- WORK ORDER
Once the line with "Наружные козырьки АЭРЭКО (84, 1786)" is found in the entries below, repeat that line and every one after it exactly, ending at the last.

- Stored items from a collection
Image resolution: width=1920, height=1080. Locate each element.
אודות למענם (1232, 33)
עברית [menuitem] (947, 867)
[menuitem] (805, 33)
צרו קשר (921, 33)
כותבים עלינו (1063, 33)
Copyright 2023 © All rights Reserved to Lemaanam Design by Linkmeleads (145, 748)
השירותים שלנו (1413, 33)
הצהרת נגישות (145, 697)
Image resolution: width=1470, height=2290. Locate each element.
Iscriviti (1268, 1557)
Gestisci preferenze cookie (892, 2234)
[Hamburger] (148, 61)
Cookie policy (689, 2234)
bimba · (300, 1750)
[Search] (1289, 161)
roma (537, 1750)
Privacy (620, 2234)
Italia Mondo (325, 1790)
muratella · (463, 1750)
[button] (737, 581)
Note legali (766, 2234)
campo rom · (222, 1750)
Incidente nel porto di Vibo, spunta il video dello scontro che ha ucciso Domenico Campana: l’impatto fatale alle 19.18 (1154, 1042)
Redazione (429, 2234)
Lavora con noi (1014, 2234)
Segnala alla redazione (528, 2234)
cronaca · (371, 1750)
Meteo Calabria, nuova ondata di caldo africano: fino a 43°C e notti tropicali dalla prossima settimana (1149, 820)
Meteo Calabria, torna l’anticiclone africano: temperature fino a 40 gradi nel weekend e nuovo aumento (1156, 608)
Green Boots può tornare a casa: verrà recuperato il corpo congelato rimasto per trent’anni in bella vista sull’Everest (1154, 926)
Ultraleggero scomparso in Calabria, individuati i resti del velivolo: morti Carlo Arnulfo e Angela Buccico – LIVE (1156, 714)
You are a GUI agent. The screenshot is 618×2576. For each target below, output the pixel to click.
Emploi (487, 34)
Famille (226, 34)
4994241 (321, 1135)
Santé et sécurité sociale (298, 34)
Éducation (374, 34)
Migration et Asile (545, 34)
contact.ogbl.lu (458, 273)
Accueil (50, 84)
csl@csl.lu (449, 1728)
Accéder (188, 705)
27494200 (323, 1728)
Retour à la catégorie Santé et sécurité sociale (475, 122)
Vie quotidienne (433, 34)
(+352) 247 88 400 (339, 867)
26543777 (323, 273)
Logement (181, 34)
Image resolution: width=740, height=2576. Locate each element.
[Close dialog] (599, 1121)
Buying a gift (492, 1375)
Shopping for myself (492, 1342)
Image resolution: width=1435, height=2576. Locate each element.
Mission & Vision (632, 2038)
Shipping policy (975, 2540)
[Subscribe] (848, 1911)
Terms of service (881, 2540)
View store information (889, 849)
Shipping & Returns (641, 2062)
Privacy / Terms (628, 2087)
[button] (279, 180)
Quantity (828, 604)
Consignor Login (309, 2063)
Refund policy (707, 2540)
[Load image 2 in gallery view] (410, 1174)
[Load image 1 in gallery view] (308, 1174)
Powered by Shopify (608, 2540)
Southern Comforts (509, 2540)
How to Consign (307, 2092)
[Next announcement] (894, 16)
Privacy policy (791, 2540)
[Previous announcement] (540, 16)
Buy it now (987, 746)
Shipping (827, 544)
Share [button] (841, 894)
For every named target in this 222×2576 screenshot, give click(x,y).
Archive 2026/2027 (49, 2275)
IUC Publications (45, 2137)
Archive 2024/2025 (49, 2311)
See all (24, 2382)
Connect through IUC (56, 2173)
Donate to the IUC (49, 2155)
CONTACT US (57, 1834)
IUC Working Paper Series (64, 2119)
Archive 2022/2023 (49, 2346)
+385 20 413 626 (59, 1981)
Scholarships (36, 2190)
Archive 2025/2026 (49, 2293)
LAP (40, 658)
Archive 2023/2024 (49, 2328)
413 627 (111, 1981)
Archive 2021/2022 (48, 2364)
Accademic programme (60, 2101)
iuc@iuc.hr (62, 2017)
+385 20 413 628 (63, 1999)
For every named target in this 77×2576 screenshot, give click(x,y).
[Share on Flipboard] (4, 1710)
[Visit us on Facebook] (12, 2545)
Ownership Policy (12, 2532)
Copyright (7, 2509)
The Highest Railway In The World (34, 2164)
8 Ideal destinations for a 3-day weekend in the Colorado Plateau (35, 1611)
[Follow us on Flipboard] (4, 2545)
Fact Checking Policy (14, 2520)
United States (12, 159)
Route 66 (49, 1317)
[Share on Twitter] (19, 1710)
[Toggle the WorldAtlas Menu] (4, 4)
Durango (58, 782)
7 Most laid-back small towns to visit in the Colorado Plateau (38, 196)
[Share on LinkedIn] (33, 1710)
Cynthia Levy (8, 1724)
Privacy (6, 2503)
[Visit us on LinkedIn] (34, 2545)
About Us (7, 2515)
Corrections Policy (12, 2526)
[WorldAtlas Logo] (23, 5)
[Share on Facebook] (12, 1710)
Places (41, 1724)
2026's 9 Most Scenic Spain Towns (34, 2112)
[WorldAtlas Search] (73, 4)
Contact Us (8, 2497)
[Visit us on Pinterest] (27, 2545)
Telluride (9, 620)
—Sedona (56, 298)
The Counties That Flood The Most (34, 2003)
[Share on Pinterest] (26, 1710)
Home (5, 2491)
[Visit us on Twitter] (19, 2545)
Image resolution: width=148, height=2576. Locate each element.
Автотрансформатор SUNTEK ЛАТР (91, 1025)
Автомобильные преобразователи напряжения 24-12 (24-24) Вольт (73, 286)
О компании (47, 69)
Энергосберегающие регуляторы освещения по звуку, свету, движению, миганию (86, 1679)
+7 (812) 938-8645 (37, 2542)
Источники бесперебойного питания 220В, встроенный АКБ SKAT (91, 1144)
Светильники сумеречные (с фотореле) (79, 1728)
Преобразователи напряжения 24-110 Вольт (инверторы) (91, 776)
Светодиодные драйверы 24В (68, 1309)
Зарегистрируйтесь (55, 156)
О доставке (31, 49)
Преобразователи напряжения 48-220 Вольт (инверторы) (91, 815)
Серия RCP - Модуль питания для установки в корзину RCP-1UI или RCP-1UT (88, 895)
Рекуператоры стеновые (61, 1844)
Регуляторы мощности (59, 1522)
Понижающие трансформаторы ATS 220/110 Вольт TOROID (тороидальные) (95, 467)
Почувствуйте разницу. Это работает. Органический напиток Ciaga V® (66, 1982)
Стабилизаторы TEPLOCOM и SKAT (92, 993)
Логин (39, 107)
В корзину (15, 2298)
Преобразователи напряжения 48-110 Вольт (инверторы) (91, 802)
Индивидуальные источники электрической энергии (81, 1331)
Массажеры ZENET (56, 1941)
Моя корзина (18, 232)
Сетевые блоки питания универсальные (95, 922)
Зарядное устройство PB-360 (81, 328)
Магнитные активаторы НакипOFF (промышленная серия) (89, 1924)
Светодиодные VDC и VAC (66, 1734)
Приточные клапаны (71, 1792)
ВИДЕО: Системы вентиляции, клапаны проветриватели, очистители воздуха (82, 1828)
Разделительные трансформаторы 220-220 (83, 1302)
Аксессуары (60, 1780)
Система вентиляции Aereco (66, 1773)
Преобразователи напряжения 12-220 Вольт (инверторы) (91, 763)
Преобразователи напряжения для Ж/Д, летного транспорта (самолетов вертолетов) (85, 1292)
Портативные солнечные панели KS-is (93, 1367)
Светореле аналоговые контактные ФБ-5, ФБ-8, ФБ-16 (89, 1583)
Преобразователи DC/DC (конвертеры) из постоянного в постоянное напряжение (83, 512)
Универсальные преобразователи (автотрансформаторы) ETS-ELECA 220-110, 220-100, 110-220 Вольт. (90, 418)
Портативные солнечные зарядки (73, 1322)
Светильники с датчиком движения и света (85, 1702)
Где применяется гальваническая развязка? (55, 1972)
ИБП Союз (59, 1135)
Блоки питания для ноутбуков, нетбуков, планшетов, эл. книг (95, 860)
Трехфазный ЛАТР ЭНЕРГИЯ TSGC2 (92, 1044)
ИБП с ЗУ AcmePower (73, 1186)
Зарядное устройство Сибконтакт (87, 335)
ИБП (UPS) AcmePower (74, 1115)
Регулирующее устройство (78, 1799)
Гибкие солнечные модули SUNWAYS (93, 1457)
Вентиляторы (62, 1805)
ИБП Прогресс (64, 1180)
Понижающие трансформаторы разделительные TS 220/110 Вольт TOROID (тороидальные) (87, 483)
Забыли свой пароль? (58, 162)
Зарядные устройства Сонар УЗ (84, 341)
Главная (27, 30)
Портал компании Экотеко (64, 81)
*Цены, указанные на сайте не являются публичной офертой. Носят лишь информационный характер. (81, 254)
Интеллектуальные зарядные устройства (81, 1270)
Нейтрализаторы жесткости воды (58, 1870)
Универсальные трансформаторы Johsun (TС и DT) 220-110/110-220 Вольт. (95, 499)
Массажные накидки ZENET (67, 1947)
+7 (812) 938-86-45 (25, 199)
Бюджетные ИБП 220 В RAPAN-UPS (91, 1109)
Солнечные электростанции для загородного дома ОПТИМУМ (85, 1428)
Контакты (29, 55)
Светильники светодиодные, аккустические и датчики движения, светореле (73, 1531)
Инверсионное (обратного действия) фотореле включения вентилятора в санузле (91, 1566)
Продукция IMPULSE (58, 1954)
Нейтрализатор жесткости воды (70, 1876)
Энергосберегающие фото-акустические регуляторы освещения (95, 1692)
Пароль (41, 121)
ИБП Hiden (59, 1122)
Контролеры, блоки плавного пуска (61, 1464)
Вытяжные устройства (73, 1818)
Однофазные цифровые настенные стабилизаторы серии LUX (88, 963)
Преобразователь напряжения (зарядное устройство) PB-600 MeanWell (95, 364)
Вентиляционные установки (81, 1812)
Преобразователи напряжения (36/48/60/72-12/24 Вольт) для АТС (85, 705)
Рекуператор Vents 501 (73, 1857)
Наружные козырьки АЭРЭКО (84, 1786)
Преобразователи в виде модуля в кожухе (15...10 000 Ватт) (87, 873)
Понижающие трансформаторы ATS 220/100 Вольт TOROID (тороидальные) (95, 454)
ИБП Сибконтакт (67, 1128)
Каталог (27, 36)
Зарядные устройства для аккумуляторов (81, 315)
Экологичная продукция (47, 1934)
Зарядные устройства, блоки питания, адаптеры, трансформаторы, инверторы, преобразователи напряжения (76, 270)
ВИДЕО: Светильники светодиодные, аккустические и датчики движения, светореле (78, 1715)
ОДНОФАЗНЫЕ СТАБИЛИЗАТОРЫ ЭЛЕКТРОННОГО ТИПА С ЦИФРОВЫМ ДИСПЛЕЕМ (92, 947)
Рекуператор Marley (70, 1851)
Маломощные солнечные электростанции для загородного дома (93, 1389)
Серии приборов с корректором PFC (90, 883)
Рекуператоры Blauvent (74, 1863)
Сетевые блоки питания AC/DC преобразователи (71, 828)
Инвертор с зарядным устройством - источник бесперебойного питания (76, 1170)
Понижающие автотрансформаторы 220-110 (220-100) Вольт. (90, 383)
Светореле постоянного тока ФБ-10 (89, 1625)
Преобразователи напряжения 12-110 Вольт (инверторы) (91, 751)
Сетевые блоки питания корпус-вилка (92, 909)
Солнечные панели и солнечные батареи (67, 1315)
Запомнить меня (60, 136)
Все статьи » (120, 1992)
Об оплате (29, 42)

- SOLUTION
Наружные козырьки АЭРЭКО (84, 1786)
Преобразователи в виде модуля в кожухе (15...10 000 Ватт) (87, 873)
Понижающие трансформаторы ATS 220/100 Вольт TOROID (тороидальные) (95, 454)
ИБП Сибконтакт (67, 1128)
Каталог (27, 36)
Зарядные устройства для аккумуляторов (81, 315)
Экологичная продукция (47, 1934)
Зарядные устройства, блоки питания, адаптеры, трансформаторы, инверторы, преобразователи напряжения (76, 270)
ВИДЕО: Светильники светодиодные, аккустические и датчики движения, светореле (78, 1715)
ОДНОФАЗНЫЕ СТАБИЛИЗАТОРЫ ЭЛЕКТРОННОГО ТИПА С ЦИФРОВЫМ ДИСПЛЕЕМ (92, 947)
Рекуператор Marley (70, 1851)
Маломощные солнечные электростанции для загородного дома (93, 1389)
Серии приборов с корректором PFC (90, 883)
Рекуператоры Blauvent (74, 1863)
Сетевые блоки питания AC/DC преобразователи (71, 828)
Инвертор с зарядным устройством - источник бесперебойного питания (76, 1170)
Понижающие автотрансформаторы 220-110 (220-100) Вольт. (90, 383)
Светореле постоянного тока ФБ-10 (89, 1625)
Преобразователи напряжения 12-110 Вольт (инверторы) (91, 751)
Сетевые блоки питания корпус-вилка (92, 909)
Солнечные панели и солнечные батареи (67, 1315)
Запомнить меня (60, 136)
Все статьи » (120, 1992)
Об оплате (29, 42)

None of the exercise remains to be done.